More than 4,000 gas accident survivors have found succor for their minor health problems by the use of fresh medicinal herbs and plants during last six years.

bhopal Updated: Jan 14, 2015 16:25 IST
Sravani Sarkar
Sravani Sarkar
Hindustan Times
Bhopal gas tragedy,Bhopal,Madhya Pradesh

Raees Khan, 45, a Bhopal gas tragedy survivor from Nawab Colony was in pain for last several days. Every joint in his body was racked with pain by constant manual labour, but Khan had no time to go to a doctor.

So he simply decided to visit a neighbourhood community garden of medicinal herbs and took some Nirgundi (Vitex Negundo) leaves, crushed them to extract its juice and consumed it.

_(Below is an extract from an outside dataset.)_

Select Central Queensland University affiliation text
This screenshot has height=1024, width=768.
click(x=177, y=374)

He also heated up the leaves and applied them to his aching joint and felt a lot better.

Fourteen-year-old Kapil Saatya of Shri Ram Nagar — a locality affected by contamination of the toxic waste from the abandoned Union Carbide factory —applied fresh aloe vera and turmeric from the community medicinal herbs garden in the locality to treat a leg wound.

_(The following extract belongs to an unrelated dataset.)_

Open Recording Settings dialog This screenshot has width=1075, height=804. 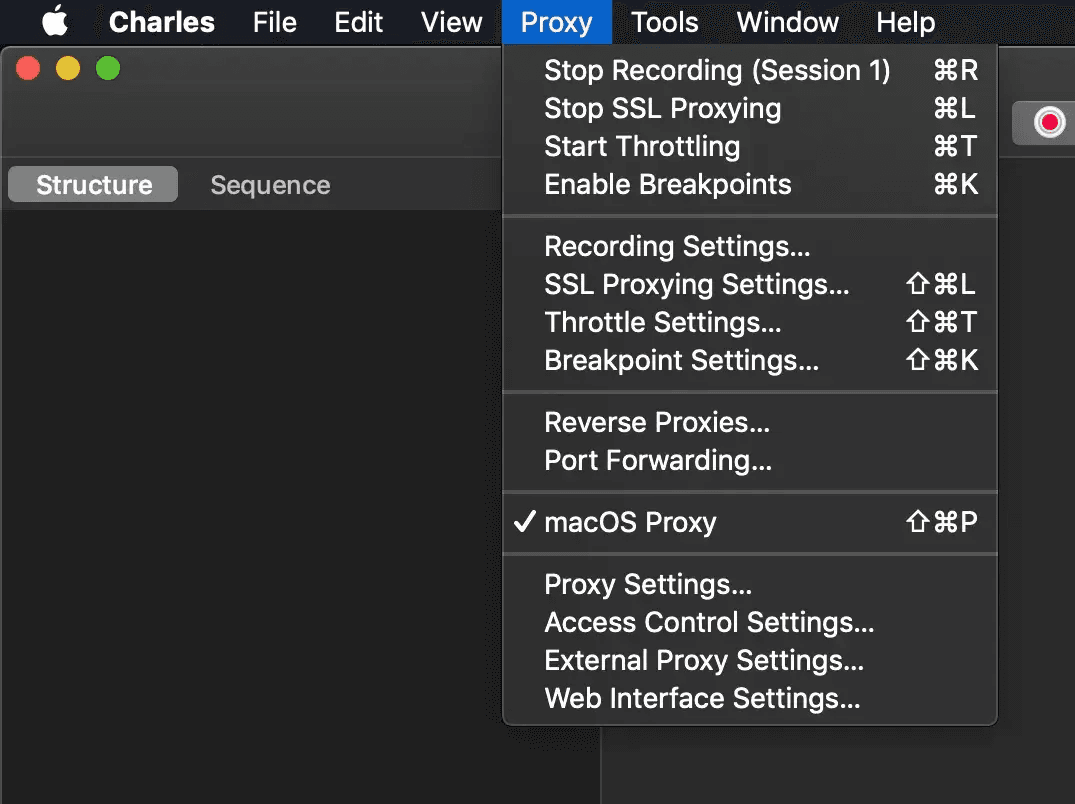[x=677, y=246]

As a community health volunteer, Saatya encourages people in the locality to use herbal medicines, grown in community gardens or their own backyards and pots to treat small ailments.

The medicinal herbs gardens are maintained by the community members with the help of the Sambhavna Trust Clinic.

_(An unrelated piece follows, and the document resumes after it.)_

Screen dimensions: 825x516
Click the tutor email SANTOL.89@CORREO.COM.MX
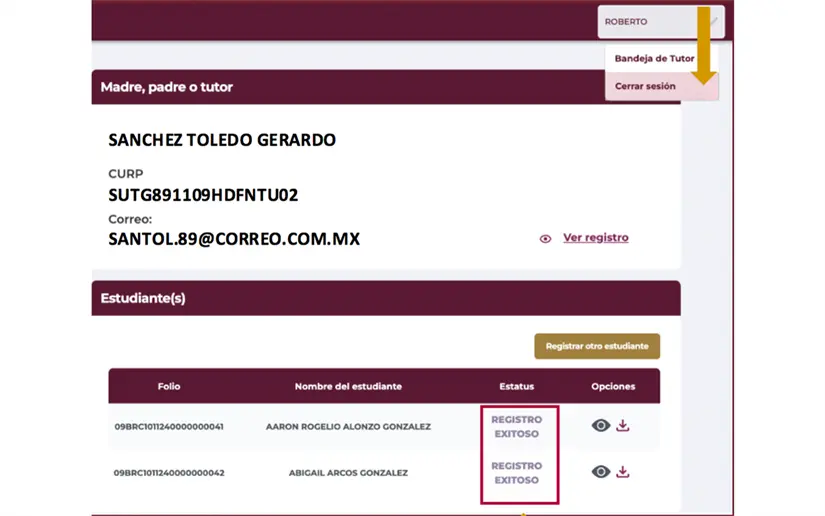(x=234, y=240)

The Sambhavna Trust Clinic —a charitable trust founded in 1996 to treat victims of the pesticide plant accident using a mixture of Western and traditional Indian ayurvedic medicine—treats tragedy survivors as well as residents of the areas affected by the contamination due to the toxic waste left by the Union Carbide.

According to the clinic’s records, more than 4,000 gas accident survivors have found succor for their minor health problems by the use of fresh medicinal herbs and plants during last six years.

More and more people spread over 13 gas tragedy and contamination affected areas are making use of the medicinal herbs in the community and private gardens, said Masarrat Jehan, one of the six trust workers who train health volunteers from the affected areas to grow, take care and use herbal and medicinal plants.

“We have developed three public and two private gardens in different localities and distribute package of 15 common herbal and medicinal plants that people could easily use and grow,” said SM Nasir, another health worker.

Medicinal herbs and plants like Tulsi (basil), Giloy (tinospora cardifolia), hibiscus (Gudhal), lemon grass, drumstick (sahjan), mehendi (henna), neem apart from aloe vera, Nirgundi and erandi (castor) are grown in the gardens.

Sakina, a health volunteer from Annu Nagar says that people have slowly realized the good effects of the herbs and using it more and more.

“They are easy to use. You crush them, take out juice, boil them with water or simply heat up the leaves and apply on sore areas,” she says.

Dr Mrityunjay Mali, Ayurved expert working with the Sambhavana Clinic says that the concept is to avoid use of unnecessary medicines for small ailments.

“Use of herbal/natural medicinal plants is safe and easy as also extremely cheap. It is good for personal and community health. For example, instead of chloroquine, herbs like Chirayta and Giloy could be used for prevention of malaria,” Dr Mali said.